The current state of the financial markets, he suggested, encourages greater risk taking in banks' investment portfolios. In developing the rules, regulators sought to limit the risk that banks could pose to the federal deposit insurance funds.
"Most bad commercial loans are made during times of prolonged financial prosperity," Mr.Greenspan said. "I suspect that the experience of bank equity investment has been similar."
Many sources expect the Fed to relax the tough limits eventually.
Asked if bankers could expect the 50% capital charge to be reduced in the future, Mr. Greenspan replied, "I would think so. What we as regulators are trying to do is to create a regulatory capital scheme which replicates best practices."

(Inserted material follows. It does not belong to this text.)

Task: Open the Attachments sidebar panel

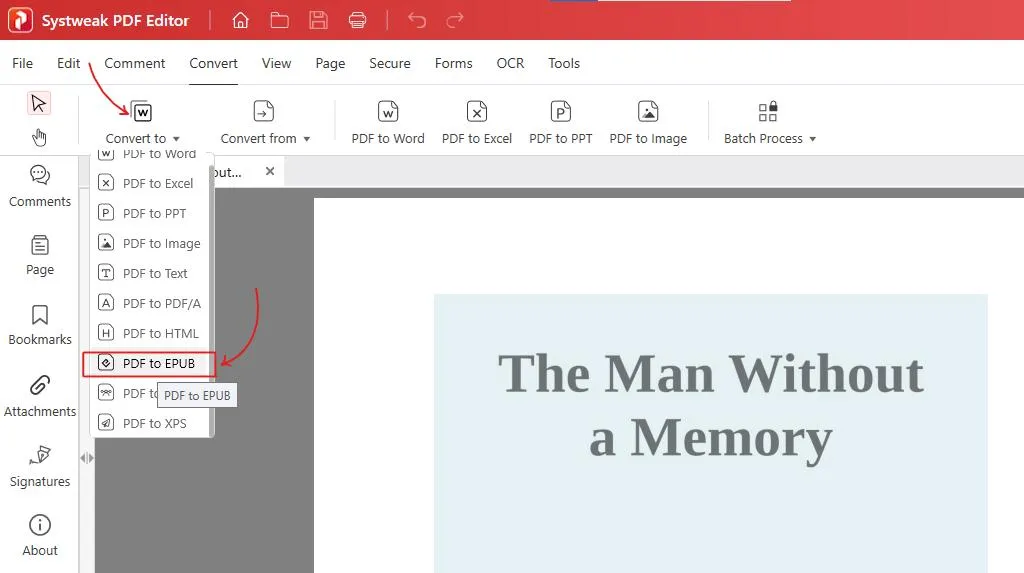Action: (x=40, y=395)
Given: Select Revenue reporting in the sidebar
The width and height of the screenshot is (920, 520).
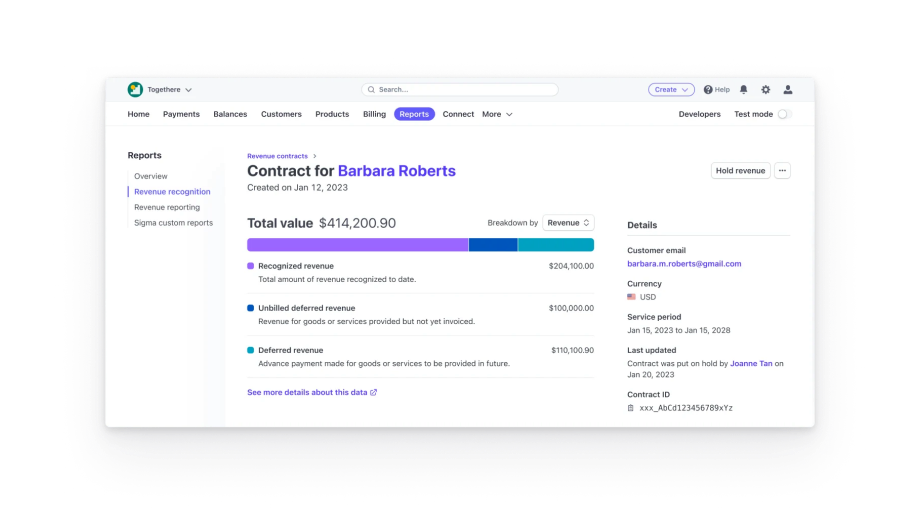Looking at the screenshot, I should click(167, 207).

Financial Services Roundtable president Steve Bartlett on Wednesday led senior level executives from 14 of the group's members to discuss their objections to the merchant banking rules with Senate Banking Committee Chairman Phil Gramm, House Banking Committee Chairman Jim Leach, and Rep. John J. LaFalce, the ranking Democrat on House Banking.
"The message was unanimous: the proposed merchant banking regulations are a disaster," Mr. Bartlett said in an interview. "The Fed and the Treasury have based their regulations on a fundamentally flawed understanding of merchant banking as an activity."
The Fed has said they based the proposed 50% capital charge on current industry practices, but Mr. Bartlett said the central bank surveyed too few institutions and confused economic capital with regulatory capital. Besides criticizing the capital charge and $6 billion cap on merchant banking activities, Mr. Bartlett said Gramm-Leach-Bliley does not call for regulations on new merchant banking powers or authorize capital requirements on previously permitted investments.
However, Rep. Leach said in an interview that he will defer to regulators on the merchant banking rules. "I don't think there is likely to be a legislative cure," the Iowa Republican said. "The legislature has given the mandate to develop rules to professionals in the Fed and the Treasury. My own sense is that these rules are likely to be preliminary rules and over time they could well be adjusted."
Rep. Leach said he has no plans to hold hearings on the subject.
Dean Anason contributed to this story from Washington.